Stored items
-.-.-

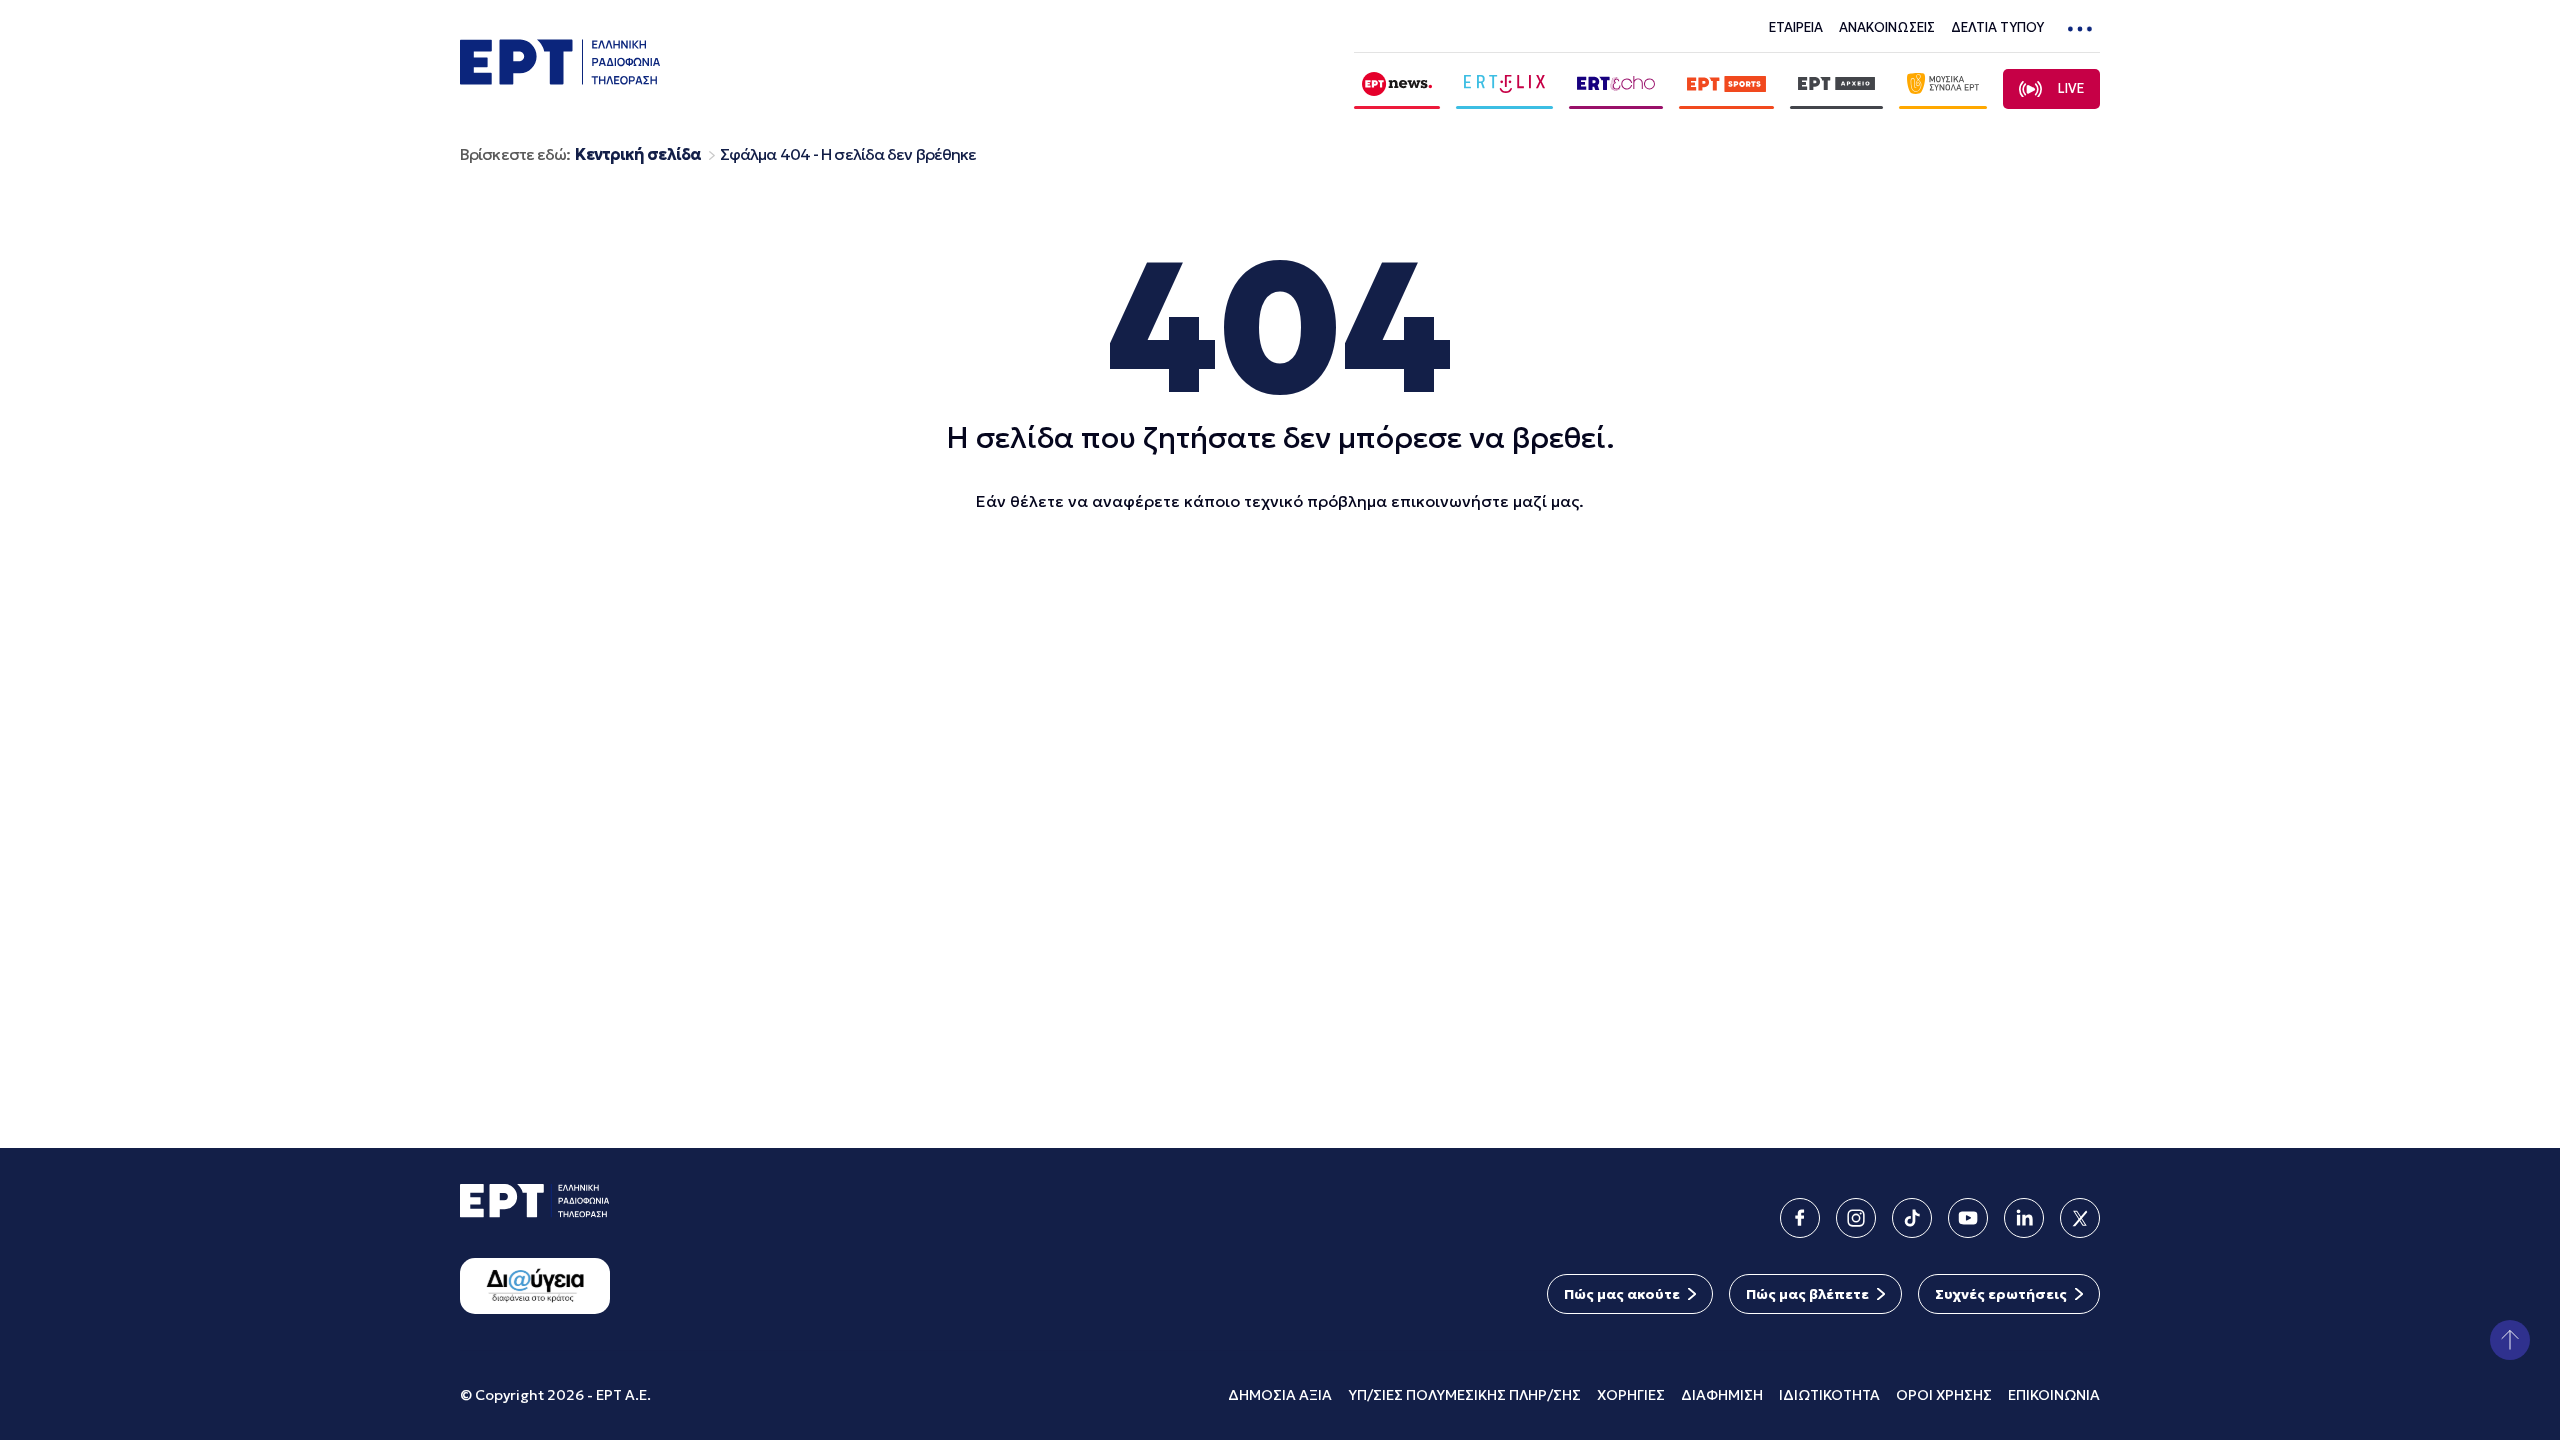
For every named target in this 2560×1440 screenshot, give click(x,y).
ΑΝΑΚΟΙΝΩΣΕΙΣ (1887, 27)
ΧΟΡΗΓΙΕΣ (1631, 1395)
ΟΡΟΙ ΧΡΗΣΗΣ (1944, 1395)
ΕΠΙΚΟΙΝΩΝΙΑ (2054, 1395)
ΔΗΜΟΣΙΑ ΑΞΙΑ (1280, 1395)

-.-.-

__The problem__. Please write out the lines that run from the one with "ΧΟΡΗΓΙΕΣ (1631, 1395)" to the end of the records, both included, exactly as they appear.

__Task response__.
ΧΟΡΗΓΙΕΣ (1631, 1395)
ΟΡΟΙ ΧΡΗΣΗΣ (1944, 1395)
ΕΠΙΚΟΙΝΩΝΙΑ (2054, 1395)
ΔΗΜΟΣΙΑ ΑΞΙΑ (1280, 1395)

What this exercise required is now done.